**Work to be completed**
Extract every line from the records below that contains the word "picture".

[Source records]
----

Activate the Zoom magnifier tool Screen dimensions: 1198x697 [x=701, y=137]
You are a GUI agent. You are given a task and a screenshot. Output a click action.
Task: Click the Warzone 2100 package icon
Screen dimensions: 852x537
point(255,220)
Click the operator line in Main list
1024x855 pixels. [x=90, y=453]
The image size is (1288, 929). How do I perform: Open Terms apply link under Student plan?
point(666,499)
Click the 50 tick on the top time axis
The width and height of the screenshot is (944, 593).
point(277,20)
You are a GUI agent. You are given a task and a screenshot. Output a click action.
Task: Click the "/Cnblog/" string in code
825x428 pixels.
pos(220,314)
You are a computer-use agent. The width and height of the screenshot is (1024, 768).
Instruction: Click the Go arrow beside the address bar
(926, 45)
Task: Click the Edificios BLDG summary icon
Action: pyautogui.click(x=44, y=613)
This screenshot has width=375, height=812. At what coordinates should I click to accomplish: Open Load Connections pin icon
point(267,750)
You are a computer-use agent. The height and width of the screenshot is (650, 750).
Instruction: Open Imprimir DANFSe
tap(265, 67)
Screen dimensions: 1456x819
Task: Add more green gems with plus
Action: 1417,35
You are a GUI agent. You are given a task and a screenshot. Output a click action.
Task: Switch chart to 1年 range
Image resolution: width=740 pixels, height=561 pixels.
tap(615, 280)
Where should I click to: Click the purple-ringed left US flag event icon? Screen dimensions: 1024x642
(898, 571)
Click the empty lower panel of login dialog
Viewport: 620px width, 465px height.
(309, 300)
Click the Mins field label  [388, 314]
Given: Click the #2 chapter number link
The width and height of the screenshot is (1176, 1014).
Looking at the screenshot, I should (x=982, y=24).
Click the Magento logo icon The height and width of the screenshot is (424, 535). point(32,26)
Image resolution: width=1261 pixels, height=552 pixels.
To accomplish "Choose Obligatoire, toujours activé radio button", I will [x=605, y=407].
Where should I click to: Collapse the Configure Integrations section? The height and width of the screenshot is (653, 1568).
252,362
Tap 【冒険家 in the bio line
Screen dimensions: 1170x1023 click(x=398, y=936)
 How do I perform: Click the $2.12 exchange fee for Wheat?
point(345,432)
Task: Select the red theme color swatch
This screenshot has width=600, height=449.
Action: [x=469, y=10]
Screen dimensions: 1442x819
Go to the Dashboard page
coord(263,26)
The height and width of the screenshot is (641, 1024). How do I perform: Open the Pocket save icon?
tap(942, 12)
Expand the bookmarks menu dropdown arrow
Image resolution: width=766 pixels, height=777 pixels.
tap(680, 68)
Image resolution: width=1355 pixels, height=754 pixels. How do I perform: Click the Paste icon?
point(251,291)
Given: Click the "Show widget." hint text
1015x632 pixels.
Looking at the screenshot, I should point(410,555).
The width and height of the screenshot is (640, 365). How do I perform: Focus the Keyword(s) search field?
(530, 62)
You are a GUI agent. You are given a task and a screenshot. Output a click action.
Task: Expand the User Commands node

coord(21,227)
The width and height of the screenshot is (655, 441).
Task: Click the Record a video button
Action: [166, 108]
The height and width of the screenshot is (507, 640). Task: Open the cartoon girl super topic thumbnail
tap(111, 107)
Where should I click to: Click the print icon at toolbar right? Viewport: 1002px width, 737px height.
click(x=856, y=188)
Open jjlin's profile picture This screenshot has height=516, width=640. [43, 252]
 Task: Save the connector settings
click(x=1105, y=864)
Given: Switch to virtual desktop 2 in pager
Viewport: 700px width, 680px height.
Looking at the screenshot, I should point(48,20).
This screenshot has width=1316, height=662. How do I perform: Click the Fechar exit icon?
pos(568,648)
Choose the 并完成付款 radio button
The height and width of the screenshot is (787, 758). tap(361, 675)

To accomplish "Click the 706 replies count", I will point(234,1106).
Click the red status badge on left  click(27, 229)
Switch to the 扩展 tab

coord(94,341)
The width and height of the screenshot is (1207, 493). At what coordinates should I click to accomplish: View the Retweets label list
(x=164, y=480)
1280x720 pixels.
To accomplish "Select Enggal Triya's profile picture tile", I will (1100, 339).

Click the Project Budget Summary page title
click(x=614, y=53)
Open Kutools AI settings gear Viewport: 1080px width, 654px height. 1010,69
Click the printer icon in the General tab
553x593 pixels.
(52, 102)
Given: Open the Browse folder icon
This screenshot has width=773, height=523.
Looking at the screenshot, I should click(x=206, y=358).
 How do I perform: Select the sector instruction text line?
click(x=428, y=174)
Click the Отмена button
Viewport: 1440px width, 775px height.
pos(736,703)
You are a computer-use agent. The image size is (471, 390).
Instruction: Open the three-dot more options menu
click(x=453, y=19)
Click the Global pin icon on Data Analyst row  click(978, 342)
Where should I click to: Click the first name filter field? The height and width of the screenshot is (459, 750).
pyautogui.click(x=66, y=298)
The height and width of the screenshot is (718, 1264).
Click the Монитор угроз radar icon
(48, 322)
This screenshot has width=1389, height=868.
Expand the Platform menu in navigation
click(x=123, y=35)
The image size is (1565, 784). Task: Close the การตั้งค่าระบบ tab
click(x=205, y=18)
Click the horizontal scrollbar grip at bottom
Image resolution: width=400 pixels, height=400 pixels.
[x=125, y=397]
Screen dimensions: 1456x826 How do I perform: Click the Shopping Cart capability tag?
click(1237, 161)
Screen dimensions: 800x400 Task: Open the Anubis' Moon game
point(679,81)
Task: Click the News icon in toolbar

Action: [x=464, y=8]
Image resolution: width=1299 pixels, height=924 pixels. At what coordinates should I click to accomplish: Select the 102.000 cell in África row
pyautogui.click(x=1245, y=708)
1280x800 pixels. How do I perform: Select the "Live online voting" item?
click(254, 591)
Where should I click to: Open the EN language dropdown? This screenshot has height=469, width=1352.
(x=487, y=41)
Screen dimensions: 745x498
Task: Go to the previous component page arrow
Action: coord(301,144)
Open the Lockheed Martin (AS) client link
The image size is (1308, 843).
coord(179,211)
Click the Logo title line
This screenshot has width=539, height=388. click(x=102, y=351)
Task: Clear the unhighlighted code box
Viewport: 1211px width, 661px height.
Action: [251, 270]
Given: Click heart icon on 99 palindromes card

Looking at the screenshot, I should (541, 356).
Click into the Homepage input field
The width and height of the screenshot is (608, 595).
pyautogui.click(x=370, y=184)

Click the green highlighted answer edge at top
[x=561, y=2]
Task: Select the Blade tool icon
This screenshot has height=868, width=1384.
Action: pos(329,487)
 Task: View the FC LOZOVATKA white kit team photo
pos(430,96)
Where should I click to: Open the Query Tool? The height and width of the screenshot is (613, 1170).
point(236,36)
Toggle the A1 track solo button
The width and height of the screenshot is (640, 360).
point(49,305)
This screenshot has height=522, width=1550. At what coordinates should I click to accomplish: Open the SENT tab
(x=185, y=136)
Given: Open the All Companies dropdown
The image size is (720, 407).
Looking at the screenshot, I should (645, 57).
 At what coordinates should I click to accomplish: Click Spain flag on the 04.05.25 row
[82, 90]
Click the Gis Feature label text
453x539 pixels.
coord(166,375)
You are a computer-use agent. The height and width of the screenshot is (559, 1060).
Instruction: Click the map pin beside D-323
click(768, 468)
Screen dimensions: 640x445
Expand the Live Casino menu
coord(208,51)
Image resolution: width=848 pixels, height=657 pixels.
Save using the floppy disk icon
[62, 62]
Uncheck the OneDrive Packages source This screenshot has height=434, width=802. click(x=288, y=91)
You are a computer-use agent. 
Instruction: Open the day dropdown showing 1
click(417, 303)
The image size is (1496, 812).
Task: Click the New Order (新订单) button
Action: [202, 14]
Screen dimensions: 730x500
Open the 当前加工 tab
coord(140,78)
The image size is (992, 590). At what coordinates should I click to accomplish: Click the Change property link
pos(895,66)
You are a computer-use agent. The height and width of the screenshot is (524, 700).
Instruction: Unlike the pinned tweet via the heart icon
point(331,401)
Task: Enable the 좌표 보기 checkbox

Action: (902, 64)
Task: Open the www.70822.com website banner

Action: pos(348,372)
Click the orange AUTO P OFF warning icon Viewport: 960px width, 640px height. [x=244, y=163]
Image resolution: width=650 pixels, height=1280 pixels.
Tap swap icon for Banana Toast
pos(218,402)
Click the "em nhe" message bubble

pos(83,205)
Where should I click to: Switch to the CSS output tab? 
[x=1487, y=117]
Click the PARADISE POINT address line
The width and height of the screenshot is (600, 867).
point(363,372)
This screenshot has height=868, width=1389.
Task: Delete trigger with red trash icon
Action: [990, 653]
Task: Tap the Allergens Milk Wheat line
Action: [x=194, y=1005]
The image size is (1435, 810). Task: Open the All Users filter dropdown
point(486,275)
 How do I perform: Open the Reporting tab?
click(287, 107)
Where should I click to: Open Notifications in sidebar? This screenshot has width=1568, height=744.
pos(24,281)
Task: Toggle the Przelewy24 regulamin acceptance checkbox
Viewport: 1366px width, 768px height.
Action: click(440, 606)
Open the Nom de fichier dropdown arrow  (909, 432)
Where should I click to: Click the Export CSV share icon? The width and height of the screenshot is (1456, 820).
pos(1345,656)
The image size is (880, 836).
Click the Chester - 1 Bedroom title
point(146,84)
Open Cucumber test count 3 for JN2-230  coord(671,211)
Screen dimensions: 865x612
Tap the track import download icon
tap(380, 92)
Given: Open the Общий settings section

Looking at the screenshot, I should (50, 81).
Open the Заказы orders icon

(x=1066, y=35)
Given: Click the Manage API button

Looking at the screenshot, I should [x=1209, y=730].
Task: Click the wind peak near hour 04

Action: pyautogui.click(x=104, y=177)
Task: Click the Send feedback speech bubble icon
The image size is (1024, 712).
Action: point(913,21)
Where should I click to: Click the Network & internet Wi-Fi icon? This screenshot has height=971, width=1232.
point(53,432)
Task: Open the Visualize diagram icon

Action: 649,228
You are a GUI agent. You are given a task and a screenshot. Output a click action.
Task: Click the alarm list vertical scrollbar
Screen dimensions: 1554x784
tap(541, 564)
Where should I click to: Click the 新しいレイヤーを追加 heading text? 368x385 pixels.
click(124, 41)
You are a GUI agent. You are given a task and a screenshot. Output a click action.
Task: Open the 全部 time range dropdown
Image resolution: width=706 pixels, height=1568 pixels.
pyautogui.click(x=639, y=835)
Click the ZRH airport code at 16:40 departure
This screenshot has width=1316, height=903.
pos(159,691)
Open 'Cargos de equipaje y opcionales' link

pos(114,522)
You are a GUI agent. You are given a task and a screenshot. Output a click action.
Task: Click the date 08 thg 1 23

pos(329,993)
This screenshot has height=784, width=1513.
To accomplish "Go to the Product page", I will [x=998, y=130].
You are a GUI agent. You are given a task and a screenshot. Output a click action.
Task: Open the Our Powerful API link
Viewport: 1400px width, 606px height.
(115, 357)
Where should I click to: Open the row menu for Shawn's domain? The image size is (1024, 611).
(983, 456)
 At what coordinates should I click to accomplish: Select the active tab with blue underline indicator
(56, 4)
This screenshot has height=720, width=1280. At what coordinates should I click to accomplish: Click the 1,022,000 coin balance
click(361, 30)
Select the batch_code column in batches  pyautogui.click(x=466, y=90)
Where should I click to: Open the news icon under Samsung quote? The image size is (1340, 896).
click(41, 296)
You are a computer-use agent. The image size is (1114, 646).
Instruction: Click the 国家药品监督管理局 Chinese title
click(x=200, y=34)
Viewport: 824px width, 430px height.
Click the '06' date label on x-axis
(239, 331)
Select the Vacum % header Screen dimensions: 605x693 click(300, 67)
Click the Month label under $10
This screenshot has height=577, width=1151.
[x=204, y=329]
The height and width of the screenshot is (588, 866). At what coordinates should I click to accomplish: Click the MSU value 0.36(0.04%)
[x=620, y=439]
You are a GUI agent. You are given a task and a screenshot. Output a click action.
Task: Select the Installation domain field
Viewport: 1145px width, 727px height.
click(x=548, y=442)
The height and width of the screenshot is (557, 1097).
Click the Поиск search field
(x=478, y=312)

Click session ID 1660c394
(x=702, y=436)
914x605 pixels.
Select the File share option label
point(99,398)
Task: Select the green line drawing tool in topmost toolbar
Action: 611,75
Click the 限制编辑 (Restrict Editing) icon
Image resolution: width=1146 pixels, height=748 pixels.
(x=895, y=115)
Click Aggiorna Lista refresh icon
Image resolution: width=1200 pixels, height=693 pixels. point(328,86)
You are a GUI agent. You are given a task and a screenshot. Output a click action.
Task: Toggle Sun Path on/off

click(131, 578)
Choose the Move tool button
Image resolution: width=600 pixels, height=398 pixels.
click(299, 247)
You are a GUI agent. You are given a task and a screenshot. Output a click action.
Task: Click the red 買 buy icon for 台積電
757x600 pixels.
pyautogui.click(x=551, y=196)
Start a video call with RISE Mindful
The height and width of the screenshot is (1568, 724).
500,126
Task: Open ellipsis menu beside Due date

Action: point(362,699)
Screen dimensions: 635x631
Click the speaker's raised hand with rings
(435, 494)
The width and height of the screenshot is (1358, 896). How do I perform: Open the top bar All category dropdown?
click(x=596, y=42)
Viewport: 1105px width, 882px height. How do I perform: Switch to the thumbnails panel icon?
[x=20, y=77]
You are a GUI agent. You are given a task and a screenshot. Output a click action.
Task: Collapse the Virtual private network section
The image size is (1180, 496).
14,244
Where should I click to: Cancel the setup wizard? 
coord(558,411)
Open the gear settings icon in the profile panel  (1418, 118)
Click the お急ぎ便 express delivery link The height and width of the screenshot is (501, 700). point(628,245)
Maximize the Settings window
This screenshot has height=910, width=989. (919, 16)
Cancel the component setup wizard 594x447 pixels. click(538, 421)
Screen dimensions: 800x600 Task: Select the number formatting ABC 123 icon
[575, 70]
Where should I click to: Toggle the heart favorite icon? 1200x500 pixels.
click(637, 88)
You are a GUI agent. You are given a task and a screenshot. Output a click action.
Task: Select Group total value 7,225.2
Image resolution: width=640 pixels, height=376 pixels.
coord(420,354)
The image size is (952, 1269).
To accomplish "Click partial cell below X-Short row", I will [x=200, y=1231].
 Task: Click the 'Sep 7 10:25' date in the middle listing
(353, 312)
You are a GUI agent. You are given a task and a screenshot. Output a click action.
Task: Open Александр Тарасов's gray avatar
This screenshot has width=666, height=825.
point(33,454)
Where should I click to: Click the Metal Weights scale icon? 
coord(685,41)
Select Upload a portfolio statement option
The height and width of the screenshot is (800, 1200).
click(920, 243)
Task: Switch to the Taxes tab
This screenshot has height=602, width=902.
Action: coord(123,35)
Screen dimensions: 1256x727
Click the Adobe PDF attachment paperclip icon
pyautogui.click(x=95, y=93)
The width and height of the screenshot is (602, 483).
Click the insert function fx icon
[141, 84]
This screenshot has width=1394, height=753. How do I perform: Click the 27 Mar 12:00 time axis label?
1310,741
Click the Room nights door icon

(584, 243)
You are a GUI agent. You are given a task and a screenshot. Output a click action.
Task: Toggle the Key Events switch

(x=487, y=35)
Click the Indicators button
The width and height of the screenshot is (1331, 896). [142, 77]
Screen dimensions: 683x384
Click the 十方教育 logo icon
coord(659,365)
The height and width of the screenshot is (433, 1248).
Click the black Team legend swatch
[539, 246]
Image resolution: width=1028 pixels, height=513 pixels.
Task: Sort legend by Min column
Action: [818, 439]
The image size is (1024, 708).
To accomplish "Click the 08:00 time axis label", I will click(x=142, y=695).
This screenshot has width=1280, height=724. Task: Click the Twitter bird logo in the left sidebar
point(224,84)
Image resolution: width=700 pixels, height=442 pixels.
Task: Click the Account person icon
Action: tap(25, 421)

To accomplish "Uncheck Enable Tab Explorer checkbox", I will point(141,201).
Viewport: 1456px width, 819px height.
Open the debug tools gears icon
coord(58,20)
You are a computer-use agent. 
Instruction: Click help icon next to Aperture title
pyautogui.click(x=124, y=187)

----

**Your response**
Open jjlin's profile picture This screenshot has height=516, width=640. [43, 252]
To accomplish "Select Enggal Triya's profile picture tile", I will (1100, 339).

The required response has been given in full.